At various times when iron was scarce, it was used as a precious decorative metal. So concludes a recent article, “King Og’s Iron Bed—Fact or Fancy?”1 Here, Alan R. Millard documents archaeological evidence for the early use of iron to decorate beds (see Deuteronomy 3:11) and thrones, as well as bracelets and jewelry, weapons and royal swords. Such beds or jeweled boxes were not of solid iron, but they were plated, veneered, or studded with the metal.
The article features pictures illustrating how, in the second millennium B.C., iron was “highly prized,” like other precious metals and the semi-precious blue stone, lapis lazuli. “At a time when iron was hard to obtain, the product of a difficult technique, a bed or a throne decorated with it could be a treasure in a king’s palace.”2
With such a point in mind, we can reread the account of King Noah, who built many elegant buildings and “ornamented them with fine work of wood, and of all manner of precious things, of gold, and of silver, and of iron[!]” (Mosiah 11:8; emphasis added). Although a person today would not normally think of using iron as a precious decoration, we can now see that this was actually done in antiquity.

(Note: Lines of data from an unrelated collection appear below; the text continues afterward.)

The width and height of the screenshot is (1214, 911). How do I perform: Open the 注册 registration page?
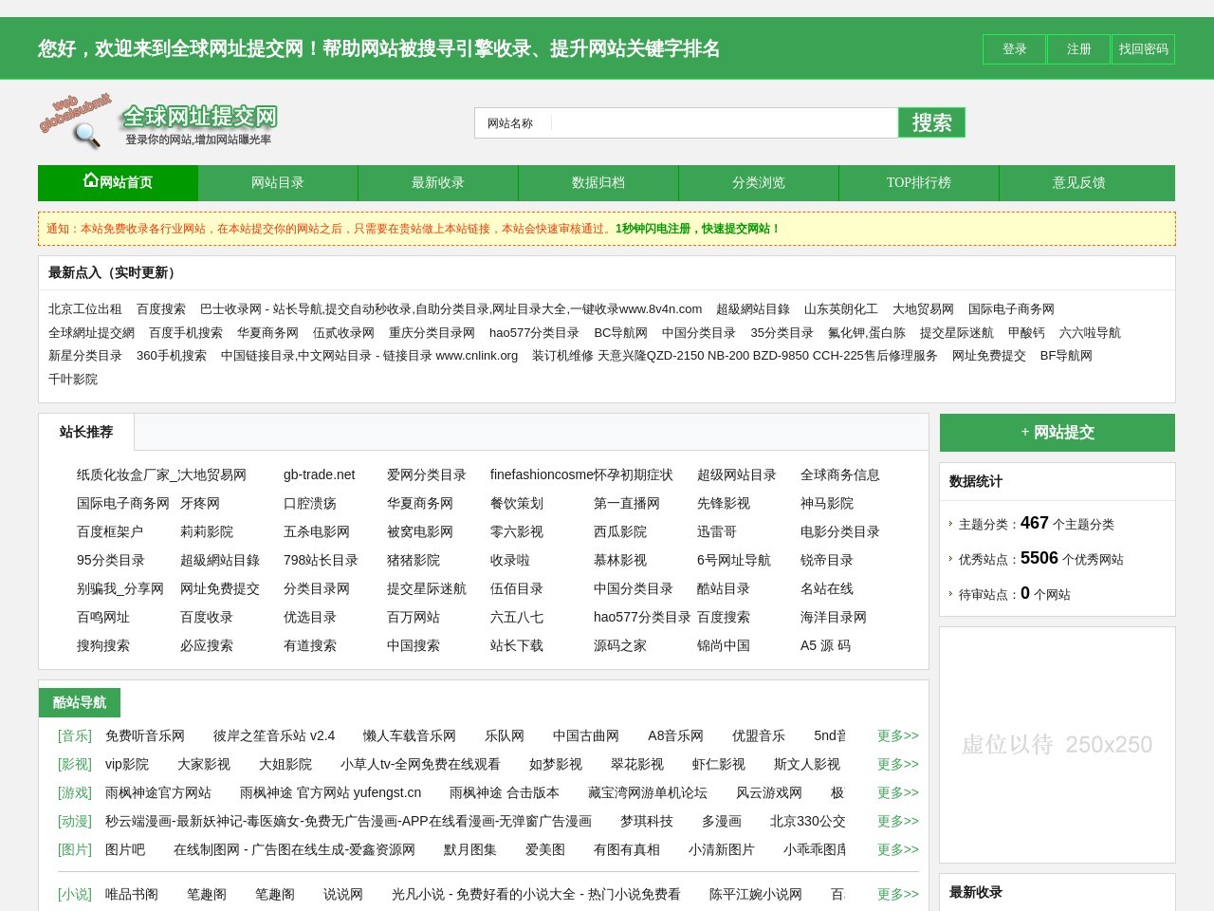coord(1078,49)
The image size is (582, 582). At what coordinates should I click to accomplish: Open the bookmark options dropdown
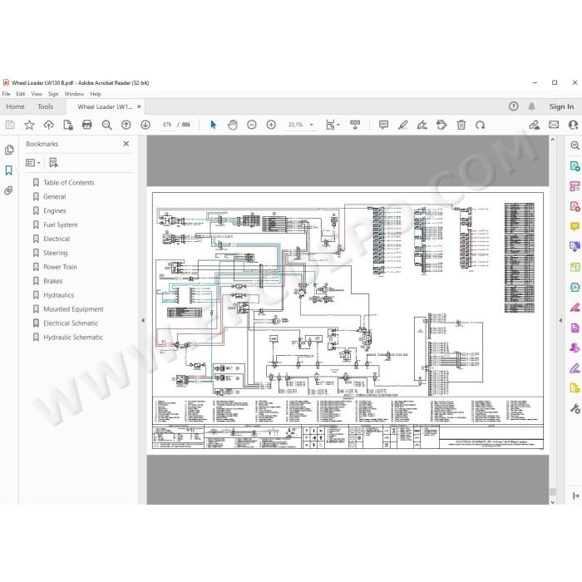click(33, 163)
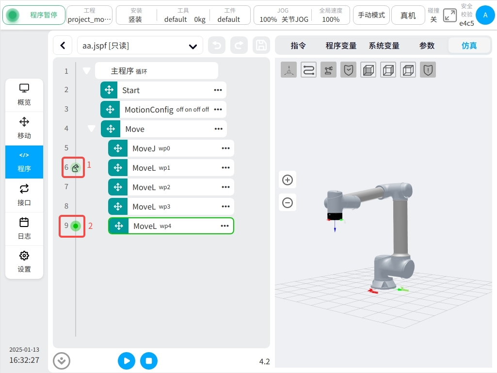Switch to the 程序变量 tab
This screenshot has width=497, height=373.
(341, 46)
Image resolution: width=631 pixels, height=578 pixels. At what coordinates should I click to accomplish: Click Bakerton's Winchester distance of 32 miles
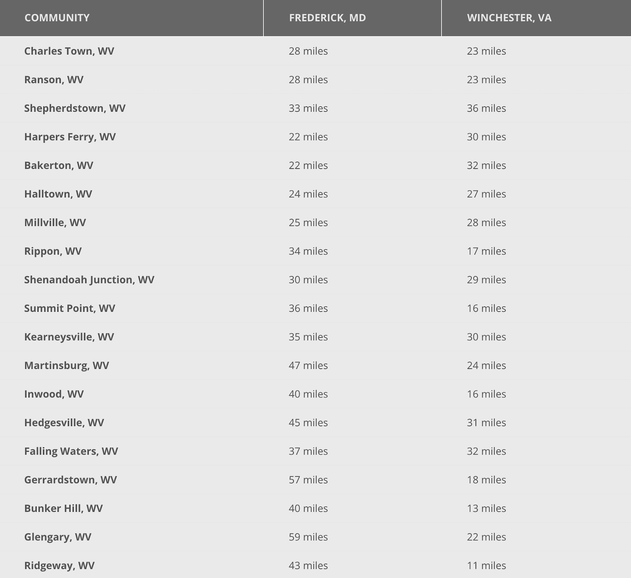click(486, 165)
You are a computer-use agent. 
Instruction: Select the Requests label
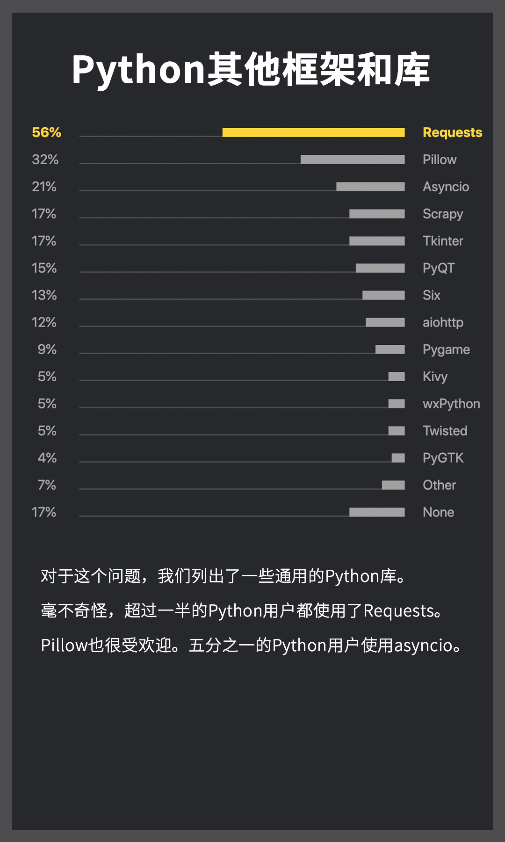click(x=452, y=132)
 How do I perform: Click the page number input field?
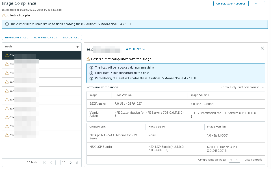pos(58,163)
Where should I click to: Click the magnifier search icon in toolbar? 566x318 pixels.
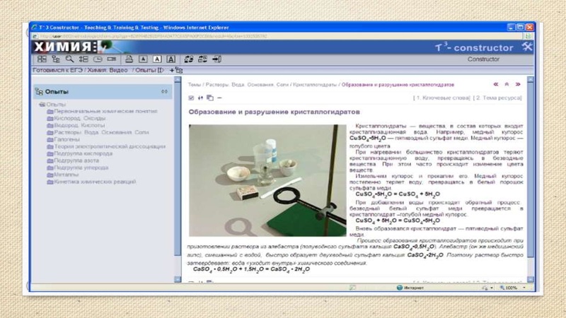point(69,59)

Thus, though iron was present in the city of Nephi in Noah’s time, it was apparently rare and precious then, just as it was in the early Iron Age in Palestine. This was probably always the case in Book of Mormon society, for all New World references to iron in the book mention it together with gold and silver and other precious things (see 2 Nephi 5:15; Jarom 1:8; Ether 10:23). Perhaps this metal was especially prized among the Nephites due to the great symbolic and spiritual value of the “rod of iron” in Lehi’s vision in 1 Nephi 8.
Based on research by John W. Welch, appearing in Insights, no. 2 (1990).
1. Alan R. Millard, “King Og’s Iron Bed-Fact or Fancy?” Bible Review 6 (April 1990): 16-20.
2. Ibid., 20.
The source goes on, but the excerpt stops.